Despite methodological advancements in recent years, however, applied researchers still generally use observed composites (e.g., the mean or sum from a multiple-item scale) for both the predictor and the moderator when testing interaction effects. For example, a review of the articles (N = 120) published in the Journal of Applied Psychology in 2015 identified 22 (18.3%) articles testing at least one interaction effect using observed composites. 1 Of these 22 articles, only 2 corrected for the measurement errors of the exogenous variables, but in neither study did the authors consider measurement errors in the interaction terms (Eby, Butts, Hoffman, & Sauer, 2015; Mitchell, Vogel, & Folger, 2015). In the remaining 20 (90.9%) articles, all the manifest variables and the corresponding interaction effects were assumed to be measured accurately (i.e., without any measurement errors). These findings echo those of Cole and Preacher (2014), who reviewed 44 issues of seven American Psychological Association journals published in 2011, and found that more than one tenth of the studies conducted path analyses without correcting for measurement errors in the manifest variables. Thus, ignoring measurement errors of the manifest variables and the corresponding interaction effects in path analyses is still quite common. Yet, perfectly reliable manifest variables rarely exist in real data (Cohen, Cohen, West, & Aiken, 2003) and, as a result, path analyses with observed variables uncorrected for measurement errors could result in biased (either under- or overestimated) path coefficients (e.g., Aiken & West, 1991; Busemeyer & Jones, 1983; Cole & Preacher, 2014) and lead to reduced statistical power (e.g., Marsh, Wen, Nagengast, & Hau, 2012).
Given the potential problems raised by failing to properly address measurement errors when observed composites are used, in this study, two alternative methods were reviewed and evaluated: the latent moderated structural equations (LMS) method and the reliability-adjusted product indicator (RAPI) method, both of which can properly take into account measurement errors when testing interaction effects based on observed composite measures. The LMS method, developed by Klein and Moosbrugger (2000), originally focused on testing interaction effect with multiple-indicator exogenous variables. In the present study, we illustrated how to impose error variance constraints on the exogenous variables while using the LMS method to estimate interaction effects based on observed composite variables. With regard to the RAPI method, even though it can be traced back to the 1980s (Bohrnstedt & Marwell, 1978; Busemeyer & Jones, 1983), it has seldom been used in applied research.
To our knowledge, the performance of these two alternative approaches in terms of the estimation accuracy of interaction effects with observed composites has yet to be investigated. Therefore, in the present study, we compared the LMS and the RAPI methods with the commonly used path analysis approach, which assumes no measurement error for all the observed composites and the corresponding interaction effect, under conditions of varying sample sizes, reliability levels, and magnitudes of the interaction effects.

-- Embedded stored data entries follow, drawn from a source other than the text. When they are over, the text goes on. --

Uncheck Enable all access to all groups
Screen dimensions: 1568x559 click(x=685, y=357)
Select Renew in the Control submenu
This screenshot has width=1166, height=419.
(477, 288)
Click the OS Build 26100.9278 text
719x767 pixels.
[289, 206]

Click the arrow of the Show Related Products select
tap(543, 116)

Methods for Estimating Interaction Effect With Composite Scores
As mentioned, the most common way to estimate interaction effects with observed composite scores is by using the traditional path models, assuming that all variables in the model are measurement-error free. Thus, under the traditional path model (see Figure 1), both the predictor and the moderator are presented as observed variables and are assumed to be measurement-error free. On the contrary, the distribution analytic method (see Figure 2) and the reliability-adjusted product indicator (RAPI) method (see Figure 3) can take into account the measurement errors of the exogenous variables while estimating interaction effects. A key feature of these alternative approaches is the application of a reliability adjustment of each observed composite by constraining the corresponding error variance. Below we first discuss how to impose the error-variance constraint with the use of reliability. We then present examples of applying these reliability adjustments to both LMS and RAPI methods.

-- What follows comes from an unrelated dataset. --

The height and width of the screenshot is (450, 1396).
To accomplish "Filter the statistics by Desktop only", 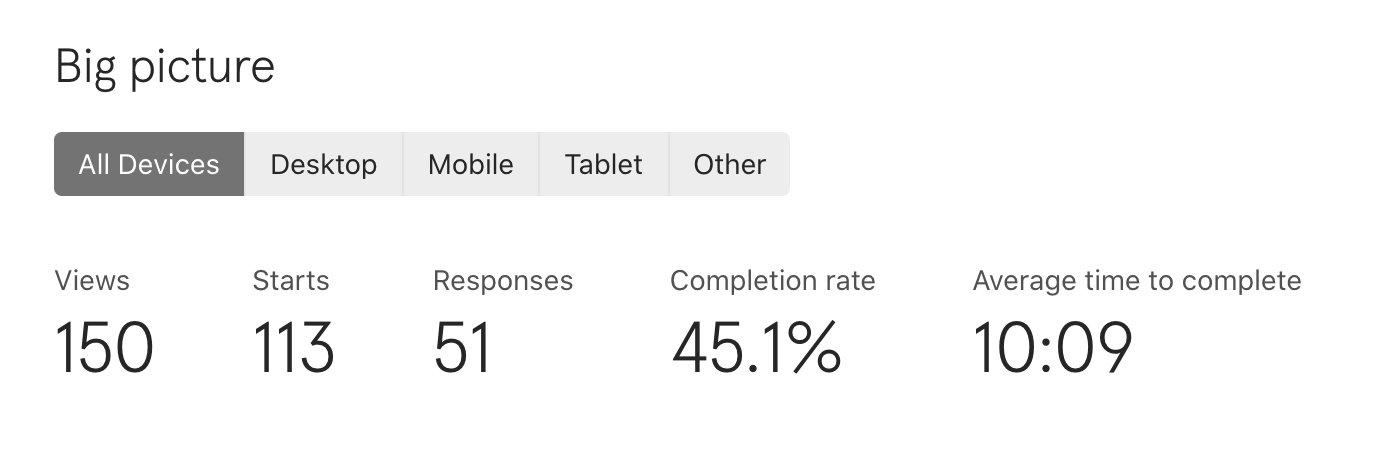I will tap(324, 164).
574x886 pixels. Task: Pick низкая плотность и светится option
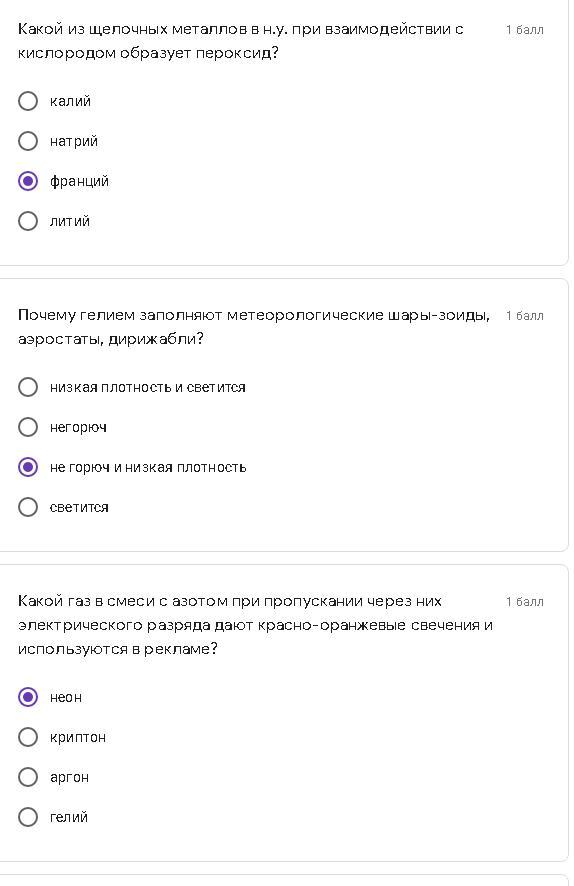coord(28,387)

The path model for estimating one interaction effect with single predictor variable (X) and single moderator (M). Both X and M are composites from multiple items; XM is the product term of X and M.

The latent moderated structural equations (LMS) method (Klein & Moosbrugger, 2000) for estimating one interaction effect with single predictor variable (X) and single moderator (M). Both X and M are composites from multiple items. The equations for defining the variances of

The reliability adjusted product indicator (RAPI) method for estimating one interaction effect with single predictor variable (X) and single moderator (M). Both X and M are composites from multiple items; XM is the product term of X and M. The equations for defining the variances of
Reliability Adjustment for the Interaction Effect Between Observed Composites
In the classical testing theory (CTT) framework (Crocker & Algina, 1986; Lord & Novick, 1968), score reliability of a composite variable, X, is defined as the proportion of variance in X that can be attributed to the true score. Multiple approaches have been proposed to estimate reliability coefficients under conditions where the true-score variance cannot be directly obtained (Crocker & Algina, 1986). Among these approaches, structural equation modeling (SEM) is one of the techniques that yield more precise estimation of reliability coefficients (Raykov, 1997; Yang & Green, 2010). Let Xi be the ith observed item of a scale measuring the latent construct,
where
where
If information about the individual item is unknown or unavailable (e.g., use of secondary data), one can only use the composite score, X = ΣX
i
, as the single indicator for the latent variable,
given that the only factor loading between X and
Given the reliability coefficient,
Equations (4) and (5) are the key elements in specifying the error variance constraints for the interaction effects under the RAPI method. Note that the discussion is equally applicable to mean composite scores, which is simply a rescaled version of the sum composite score.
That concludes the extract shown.